### Excerpted data
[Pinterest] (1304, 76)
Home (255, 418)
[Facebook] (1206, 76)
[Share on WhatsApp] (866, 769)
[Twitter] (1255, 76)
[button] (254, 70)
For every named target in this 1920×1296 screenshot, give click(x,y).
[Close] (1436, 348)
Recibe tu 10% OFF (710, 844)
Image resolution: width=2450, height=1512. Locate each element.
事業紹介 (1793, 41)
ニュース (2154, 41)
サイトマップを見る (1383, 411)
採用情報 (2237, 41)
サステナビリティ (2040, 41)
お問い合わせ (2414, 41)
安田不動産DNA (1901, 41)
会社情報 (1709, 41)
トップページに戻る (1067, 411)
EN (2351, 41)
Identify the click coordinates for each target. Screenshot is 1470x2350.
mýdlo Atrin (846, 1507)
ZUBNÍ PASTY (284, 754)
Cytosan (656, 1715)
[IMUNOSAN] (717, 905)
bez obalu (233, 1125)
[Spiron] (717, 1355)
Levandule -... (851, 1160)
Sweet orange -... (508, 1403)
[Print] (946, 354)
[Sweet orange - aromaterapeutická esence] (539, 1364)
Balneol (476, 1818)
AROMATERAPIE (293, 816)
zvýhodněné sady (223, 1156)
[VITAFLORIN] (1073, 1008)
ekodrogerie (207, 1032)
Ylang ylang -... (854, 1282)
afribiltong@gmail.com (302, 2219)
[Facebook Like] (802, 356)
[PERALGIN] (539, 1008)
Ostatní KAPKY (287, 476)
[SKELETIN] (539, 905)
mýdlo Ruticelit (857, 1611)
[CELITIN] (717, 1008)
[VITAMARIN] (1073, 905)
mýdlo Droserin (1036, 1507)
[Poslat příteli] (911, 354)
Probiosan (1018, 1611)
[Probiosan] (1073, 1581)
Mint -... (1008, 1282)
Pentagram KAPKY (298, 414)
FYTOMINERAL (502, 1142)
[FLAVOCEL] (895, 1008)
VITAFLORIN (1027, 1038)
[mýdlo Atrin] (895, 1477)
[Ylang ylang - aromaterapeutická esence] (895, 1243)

### Task to complete
Your task is to reproduce exactly the lines that begin at the line containing "mýdlo Droserin (1036, 1507)" and end at the final line of the data above.

### Task result
mýdlo Droserin (1036, 1507)
[Poslat příteli] (911, 354)
Probiosan (1018, 1611)
[Probiosan] (1073, 1581)
Mint -... (1008, 1282)
Pentagram KAPKY (298, 414)
FYTOMINERAL (502, 1142)
[FLAVOCEL] (895, 1008)
VITAFLORIN (1027, 1038)
[mýdlo Atrin] (895, 1477)
[Ylang ylang - aromaterapeutická esence] (895, 1243)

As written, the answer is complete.